Esqueça os gritos agudos e os sons guturais que se sucediam nas aberturas da primeira e da segunda temporada de “The White Lotus“. Ao retornar para seu terceiro ano, o hit da HBO dispensou a estranha música que ganhou boates pelo mundo e encomendou um tema que casasse melhor com um dos elementos centrais dos novos episódios.
Enquanto os tambores da vinheta da primeira temporada evocavam a ideia de poder e controle, a delicada harpa da segunda seduzia o espectador rumo a uma trama voltada a sexo e desejo. Agora, instrumentos como cítaras e variações da flauta anunciam o plano espiritual de “The White Lotus”, uma temática inédita na obra criada por Mike White.
Na leva de episódios que estreia neste domingo (16), a Tailândia surge como cenário e os fortes laços do país com o budismo, como a linha que costura os dramas, as ambições e os delírios dos hóspedes da vez.
É a aproximação daquela religião, praticada por cerca de 92% dos tailandeses, que leva um dos núcleos protagonistas àquele resort da luxuosa e ficcional rede que batiza a série. A filha quer aprofundar seus estudos em teologia –o pai empresário, então, leva toda a família para um bangalô cercado por árvores, piscinas e tratamentos de spa.
No barco que os leva até a ilha onde a trama se passa estão ainda um casal formado por uma garota excessivamente apaixonada e um homem mais velho e mal-humorado e um trio de amigas americanas que, após anos distantes, marcam uma viagem para se reconectar –e para comparar quão bem sucedidas e belas estão, agora na idade da loba.
Aulas de ioga, massagens relaxantes e visitas a templos budistas se alternam com as picuinhas e os perrengues chiques dos milionários que povoam a nova temporada, o que inclui uma investigação do fisco americano, rivalidade feminina, abuso de ansiolíticos e uma tensão entre irmãos com uma estranha energia sexual.
“O Mike [White] deixou muito claro que queria se dedicar não apenas às ideias de morte e espiritualidade, mas também à identidade. O que forma a nossa identidade, como ela muda com o passar do tempo, o que se pode ganhar ao deixar parte dela para trás”, diz Carrie Coon.
Ela viu nas gravações, que só começaram depois de a equipe receber uma bênção num dos maiores templos da ilha de Koh Samui, uma oportunidade para se reconectar com a própria espiritualidade. Nos seis meses seguintes, ela diz ter se dedicado com afinco à meditação.

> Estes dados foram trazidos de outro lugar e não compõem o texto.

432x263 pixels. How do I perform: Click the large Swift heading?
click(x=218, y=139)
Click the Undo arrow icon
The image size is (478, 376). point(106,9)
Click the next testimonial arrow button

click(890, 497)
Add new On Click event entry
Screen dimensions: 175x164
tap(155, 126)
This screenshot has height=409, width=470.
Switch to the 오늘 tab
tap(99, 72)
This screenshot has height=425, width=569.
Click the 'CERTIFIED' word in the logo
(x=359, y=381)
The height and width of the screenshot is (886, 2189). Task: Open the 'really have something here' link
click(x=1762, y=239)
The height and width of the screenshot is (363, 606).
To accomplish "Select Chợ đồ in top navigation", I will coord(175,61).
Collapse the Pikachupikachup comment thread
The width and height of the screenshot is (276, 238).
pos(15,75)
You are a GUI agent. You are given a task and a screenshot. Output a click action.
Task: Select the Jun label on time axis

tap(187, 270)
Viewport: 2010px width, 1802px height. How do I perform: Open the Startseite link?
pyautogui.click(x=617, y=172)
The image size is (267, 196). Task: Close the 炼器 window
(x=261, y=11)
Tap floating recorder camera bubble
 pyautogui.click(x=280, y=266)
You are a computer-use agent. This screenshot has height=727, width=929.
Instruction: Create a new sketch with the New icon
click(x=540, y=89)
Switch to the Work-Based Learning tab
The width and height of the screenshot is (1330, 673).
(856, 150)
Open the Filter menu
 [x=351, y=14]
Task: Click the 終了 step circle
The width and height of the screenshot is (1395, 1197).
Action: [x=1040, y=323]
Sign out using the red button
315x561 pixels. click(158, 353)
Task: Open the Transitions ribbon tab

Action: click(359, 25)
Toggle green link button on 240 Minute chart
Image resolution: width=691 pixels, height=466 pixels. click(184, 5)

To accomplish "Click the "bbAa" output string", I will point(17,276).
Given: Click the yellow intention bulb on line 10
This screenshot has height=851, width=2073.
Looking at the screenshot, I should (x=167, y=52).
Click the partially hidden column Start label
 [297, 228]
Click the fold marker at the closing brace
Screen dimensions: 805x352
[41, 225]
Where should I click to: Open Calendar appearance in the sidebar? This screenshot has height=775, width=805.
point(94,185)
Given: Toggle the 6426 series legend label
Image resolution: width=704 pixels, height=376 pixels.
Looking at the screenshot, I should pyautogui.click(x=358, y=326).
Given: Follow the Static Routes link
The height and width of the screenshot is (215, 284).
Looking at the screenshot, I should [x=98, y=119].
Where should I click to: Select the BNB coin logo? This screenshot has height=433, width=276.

“Esses personagens todos estão passando por algum tipo de sofrimento, e a crença na impermanência da vida, um conceito do budismo, pode ser muito poderosa”, afirma ainda, em referência à ideia de que tudo na vida é transitório e que o materialismo pode ser a causa da nossa dor.
A camada espiritual é o que ajuda “The White Lotus” a não cair no marasmo. Uma antologia –ou seja, uma série que, a cada temporada, tem uma nova trama e novos personagens–, a produção chega ao terceiro ano com uma fórmula já consolidada e premiada, com 15 vitórias no Emmy.
Casais fora de sintonia, uma morte misteriosa, o abismo que separa classes sociais e um belo bufê de café da manhã são os ingredientes da sátira sobre os super-ricos. E, num mundo governado pelos caprichos de bilionários como Elon Musk e Donald Trump, o espectador parece cada vez mais interessado em vê-los em apuros.
“Tradicionalmente, nós sempre gostamos de ver que os ricos não têm vidas perfeitas, que eles também enfrentam problemas”, diz Jason Isaacs, que vive um todo-poderoso do mercado financeiro que vê sua conta bancária em risco no meio das férias paradisíacas com a família.
“Mas em anos recentes a distância entre ricos e pobres foi escancarada, a ponto de termos milionários comandando países. Produções como essas nos dão a sensação de haver algum tipo de justiça natural neste mundo, de que eles também podem estar por baixo”, completa, com uma leitura sobre o carma.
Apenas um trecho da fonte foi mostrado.